──────── EXTRACTED MATERIAL ────────

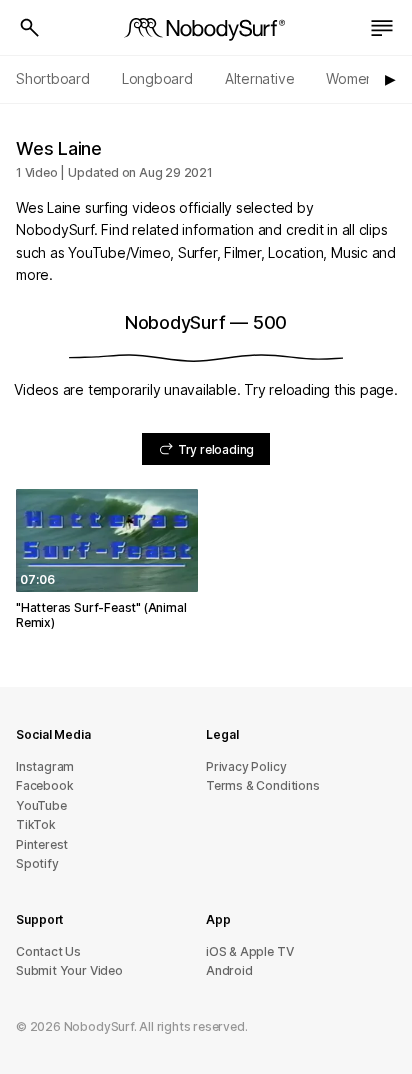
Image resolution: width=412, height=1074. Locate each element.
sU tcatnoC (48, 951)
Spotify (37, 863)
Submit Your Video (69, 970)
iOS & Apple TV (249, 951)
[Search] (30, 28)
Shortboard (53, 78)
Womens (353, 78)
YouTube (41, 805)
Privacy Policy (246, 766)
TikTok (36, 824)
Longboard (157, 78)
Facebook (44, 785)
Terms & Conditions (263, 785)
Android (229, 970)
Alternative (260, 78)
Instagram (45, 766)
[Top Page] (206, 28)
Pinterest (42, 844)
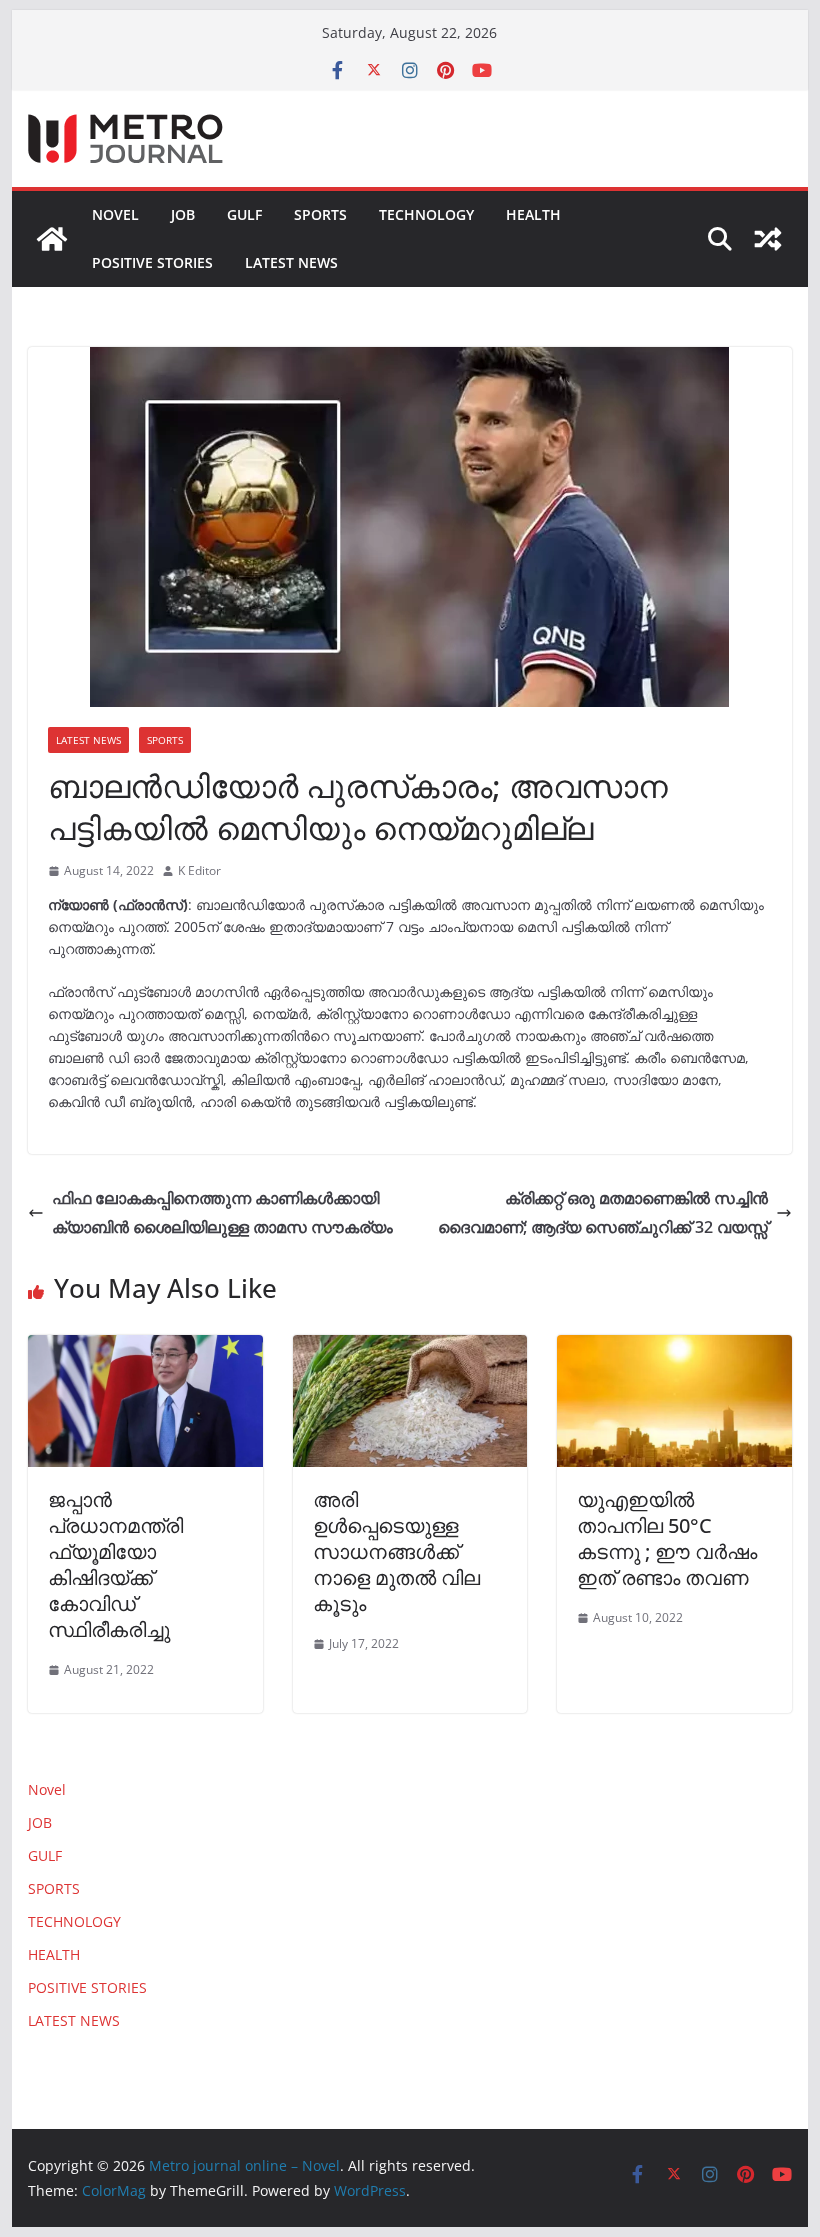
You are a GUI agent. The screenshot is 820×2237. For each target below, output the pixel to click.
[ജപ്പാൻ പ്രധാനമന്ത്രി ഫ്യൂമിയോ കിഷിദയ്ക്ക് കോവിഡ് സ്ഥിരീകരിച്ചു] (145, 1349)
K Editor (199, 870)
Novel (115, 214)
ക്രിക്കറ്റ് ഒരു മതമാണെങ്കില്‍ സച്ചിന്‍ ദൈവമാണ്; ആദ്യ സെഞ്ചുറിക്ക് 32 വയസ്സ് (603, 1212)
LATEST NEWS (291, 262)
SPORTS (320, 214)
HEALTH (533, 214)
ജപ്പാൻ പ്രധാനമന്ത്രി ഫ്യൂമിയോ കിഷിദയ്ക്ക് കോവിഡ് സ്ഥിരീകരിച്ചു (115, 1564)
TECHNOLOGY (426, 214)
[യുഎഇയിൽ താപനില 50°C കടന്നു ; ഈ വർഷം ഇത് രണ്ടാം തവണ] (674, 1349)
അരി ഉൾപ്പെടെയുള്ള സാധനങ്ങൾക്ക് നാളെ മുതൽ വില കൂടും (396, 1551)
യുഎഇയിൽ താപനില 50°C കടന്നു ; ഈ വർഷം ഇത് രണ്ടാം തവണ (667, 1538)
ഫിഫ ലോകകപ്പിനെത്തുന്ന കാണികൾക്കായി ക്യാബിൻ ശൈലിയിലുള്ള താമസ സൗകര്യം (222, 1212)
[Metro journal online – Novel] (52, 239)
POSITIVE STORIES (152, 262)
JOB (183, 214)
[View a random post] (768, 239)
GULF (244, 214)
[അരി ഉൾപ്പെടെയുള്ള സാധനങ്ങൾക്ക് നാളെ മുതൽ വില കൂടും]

────────
──────── EXTRACTED MATERIAL ────────

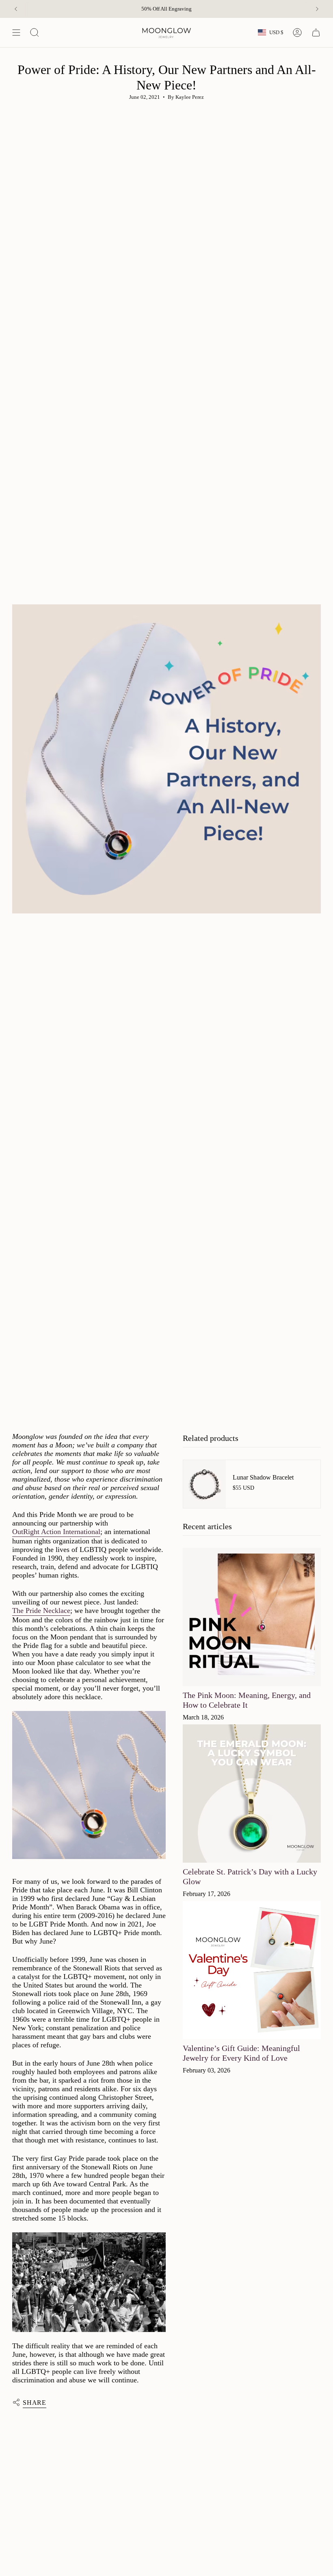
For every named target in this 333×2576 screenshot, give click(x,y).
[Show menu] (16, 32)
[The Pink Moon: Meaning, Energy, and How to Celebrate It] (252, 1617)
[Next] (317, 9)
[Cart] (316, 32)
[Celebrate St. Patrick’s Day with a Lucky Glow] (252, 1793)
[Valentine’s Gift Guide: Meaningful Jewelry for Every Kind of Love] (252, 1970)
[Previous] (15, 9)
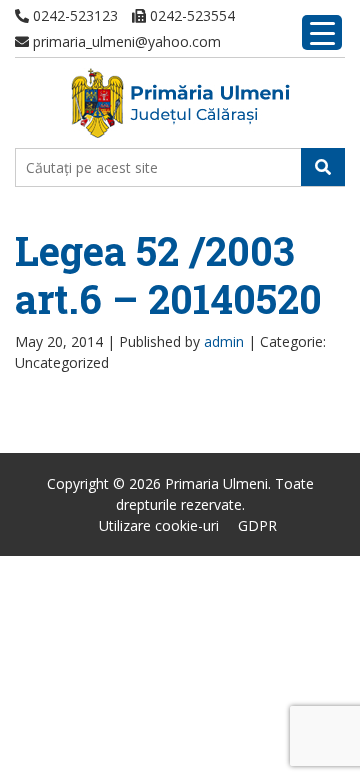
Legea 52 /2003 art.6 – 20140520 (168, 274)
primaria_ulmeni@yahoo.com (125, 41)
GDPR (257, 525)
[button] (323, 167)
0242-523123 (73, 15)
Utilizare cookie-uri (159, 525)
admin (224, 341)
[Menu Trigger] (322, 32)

────────

**EXERCISE DIRECTIONS**:
Your answer must consist solely of the lines above between the line holding "[button] (323, 167)" and the line holding "[Menu Trigger] (322, 32)", inclusive, copied exactly.

**RESPONSE FOR THIS EXERCISE**:
[button] (323, 167)
0242-523123 (73, 15)
Utilizare cookie-uri (159, 525)
admin (224, 341)
[Menu Trigger] (322, 32)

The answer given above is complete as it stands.